Stored items

»»

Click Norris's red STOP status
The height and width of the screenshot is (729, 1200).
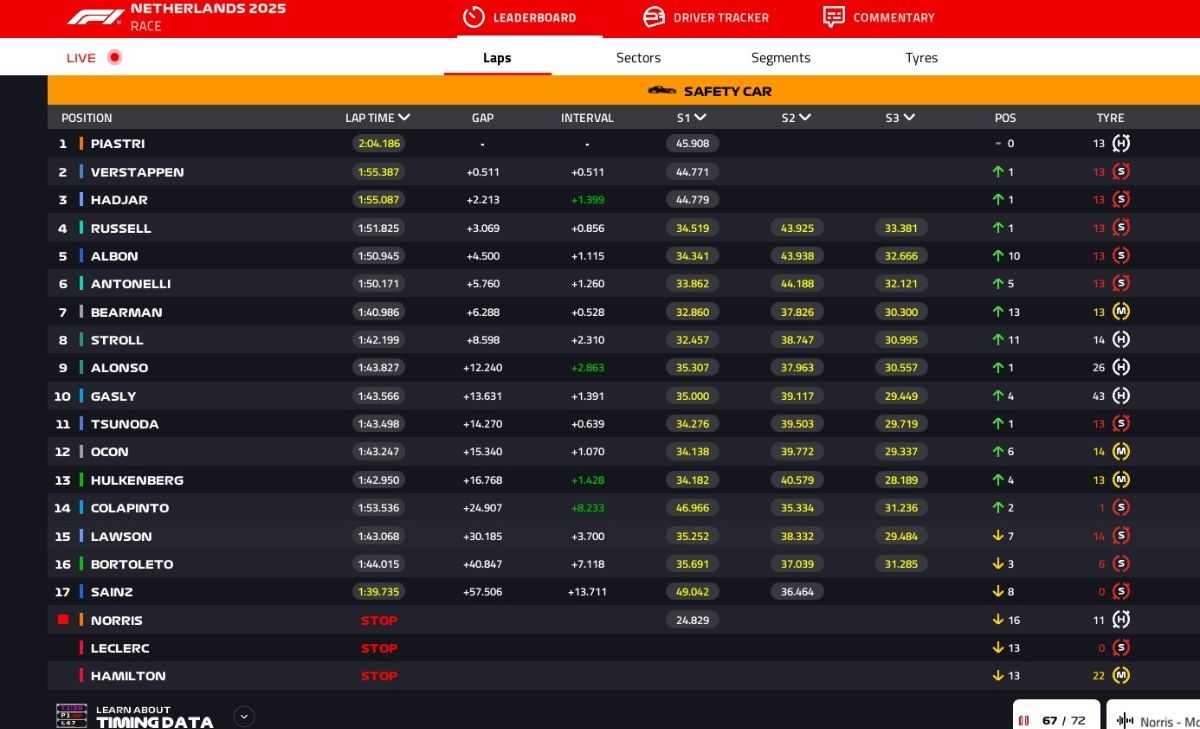click(x=379, y=620)
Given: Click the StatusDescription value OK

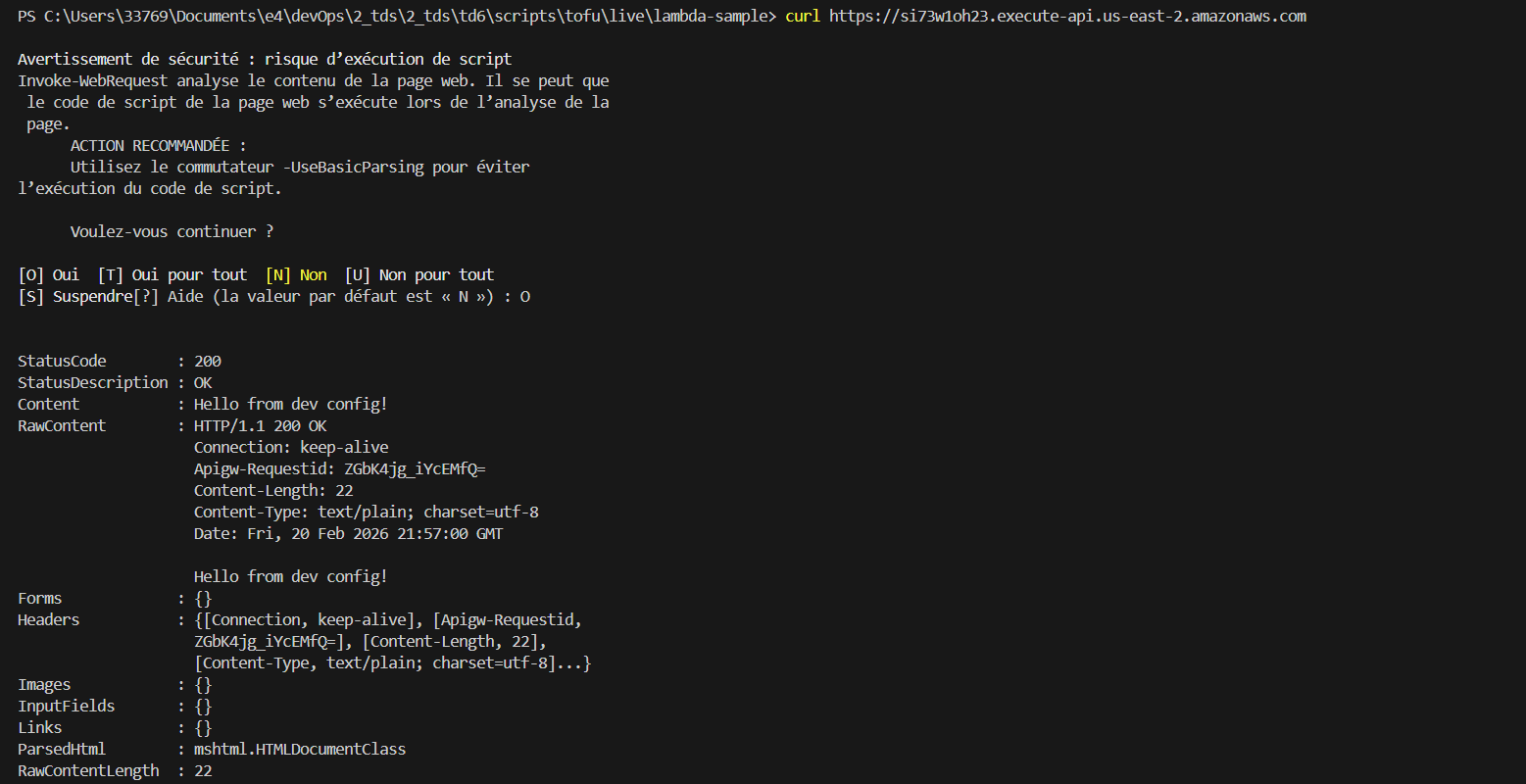Looking at the screenshot, I should [x=203, y=383].
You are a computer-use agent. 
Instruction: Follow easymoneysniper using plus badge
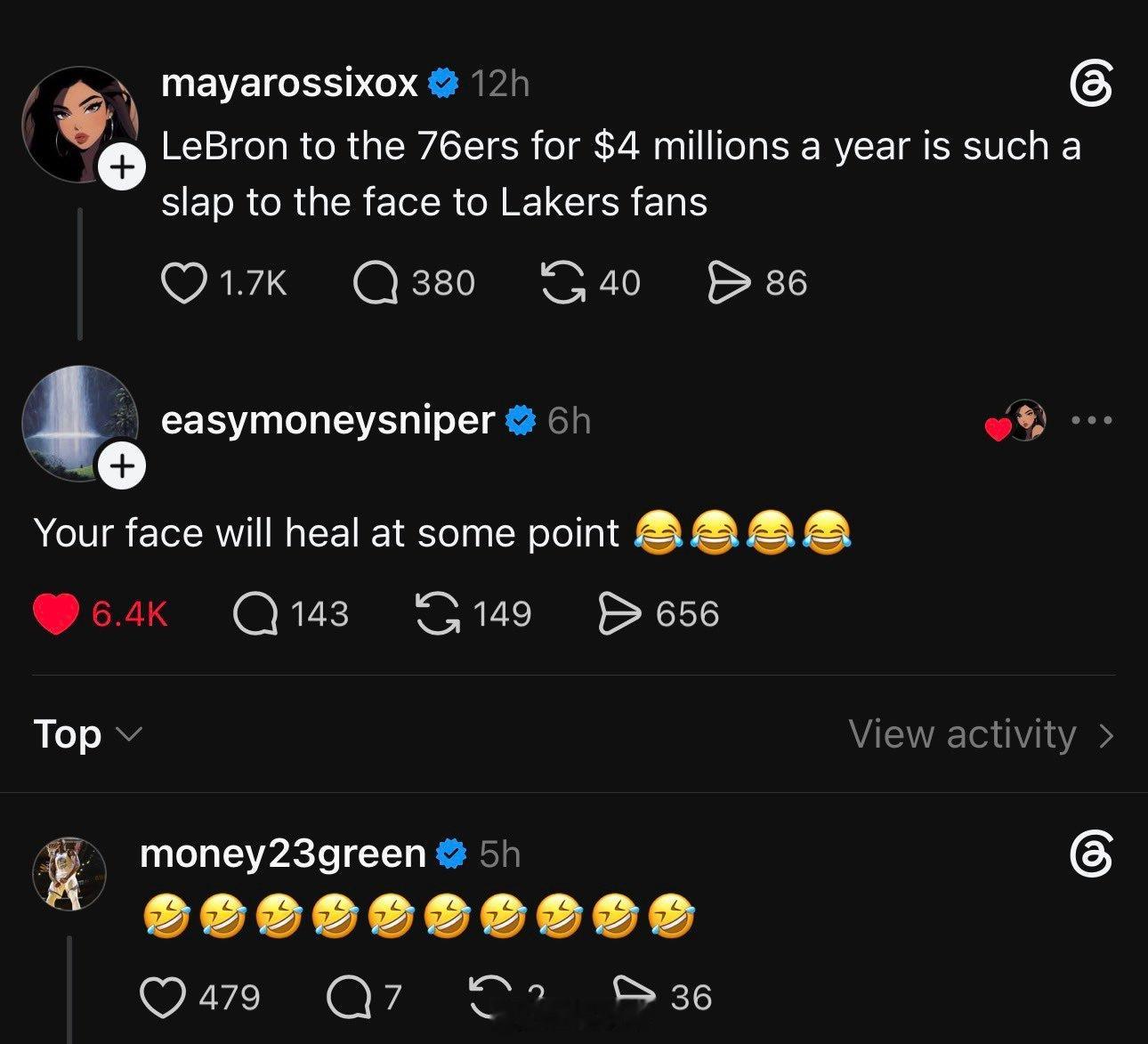(x=121, y=466)
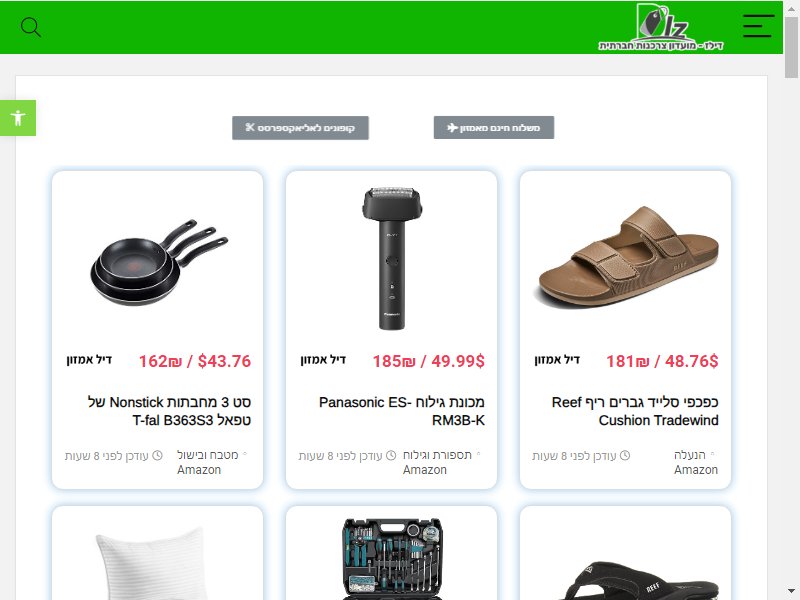Open the Reef Cushion Tradewind sandals image
This screenshot has width=800, height=600.
click(x=627, y=258)

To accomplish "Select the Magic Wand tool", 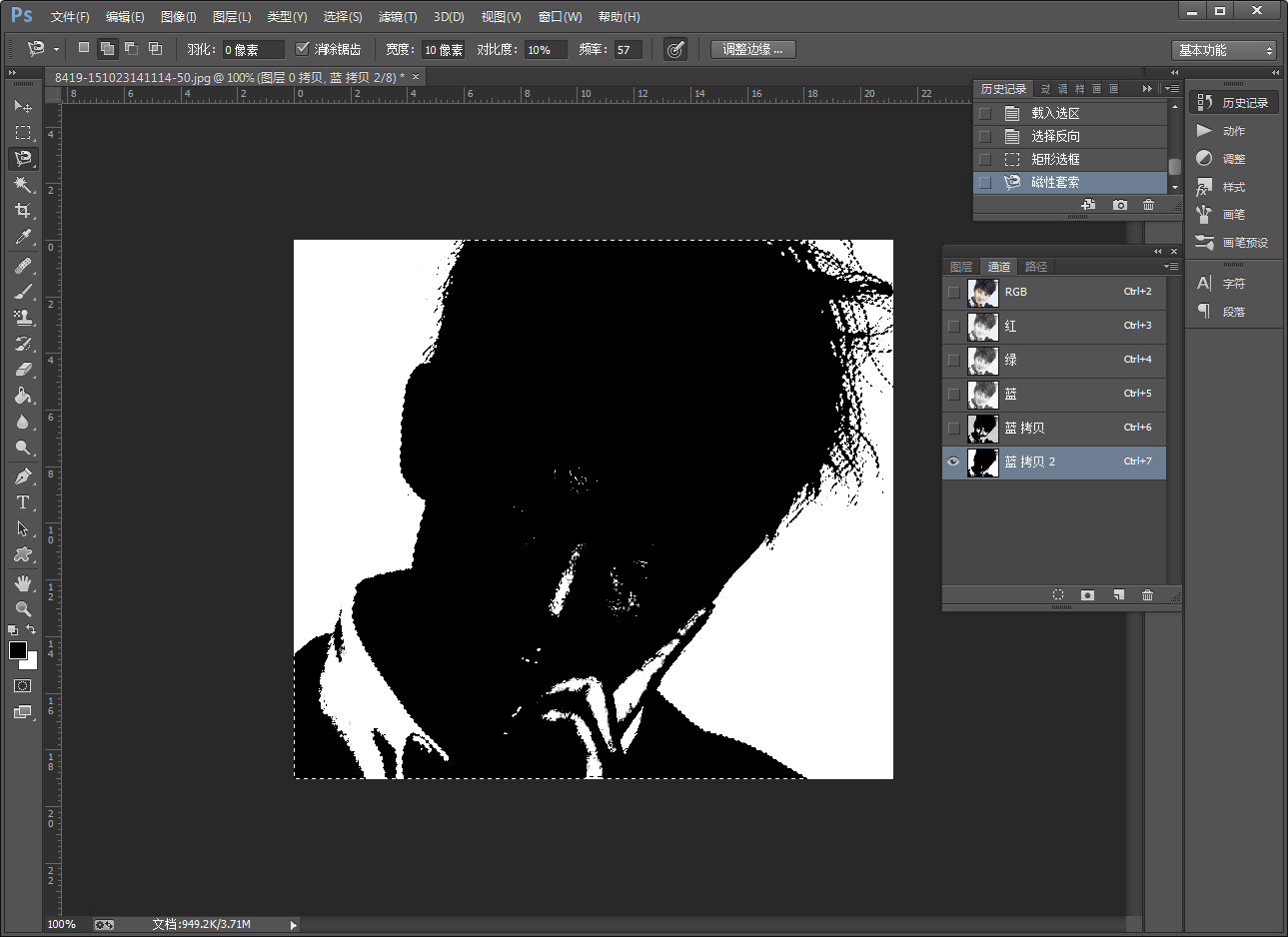I will (23, 185).
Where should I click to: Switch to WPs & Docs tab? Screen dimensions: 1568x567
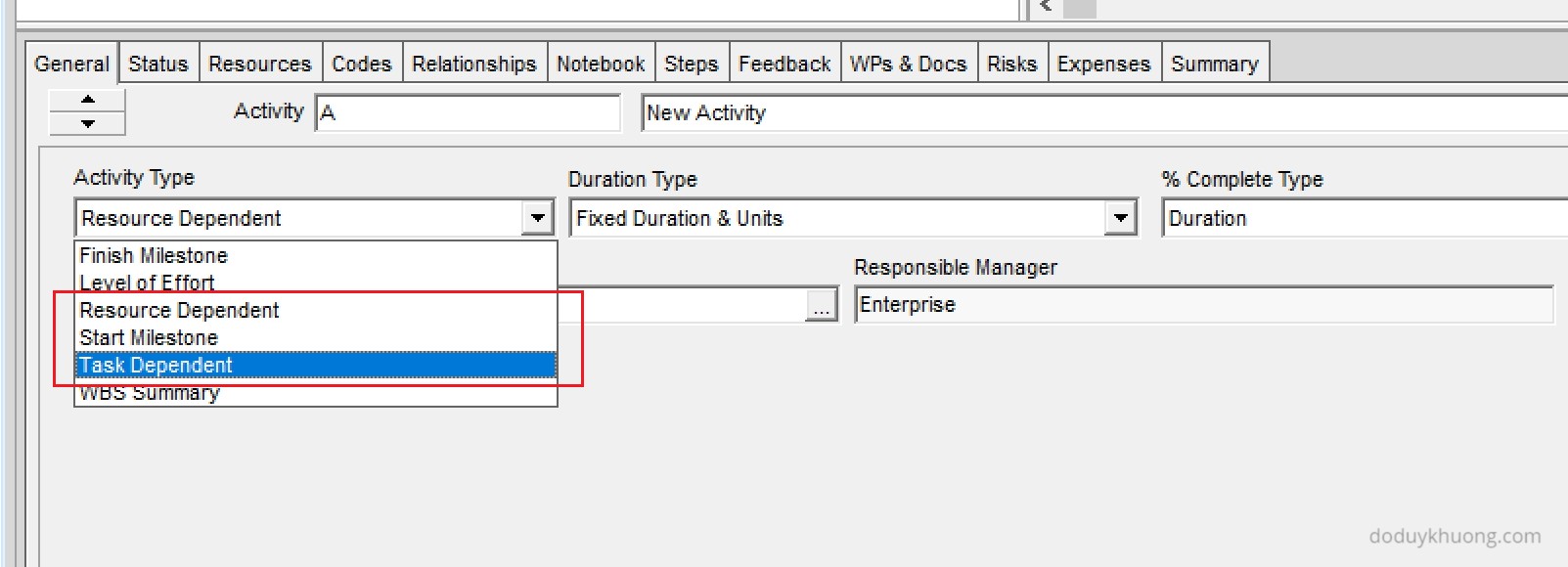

««

● WORK ITEM
The expected output is the lines above from the one containing "The height and" to the one containing "You are a computer-use agent.", both ends included, reproduced exactly with every picture left out.

● ANSWER TO THIS EXERCISE
The height and width of the screenshot is (729, 1200).
click(x=379, y=620)
Given: Click the StatusDescription value OK

Looking at the screenshot, I should [x=203, y=383].
You are a computer-use agent. 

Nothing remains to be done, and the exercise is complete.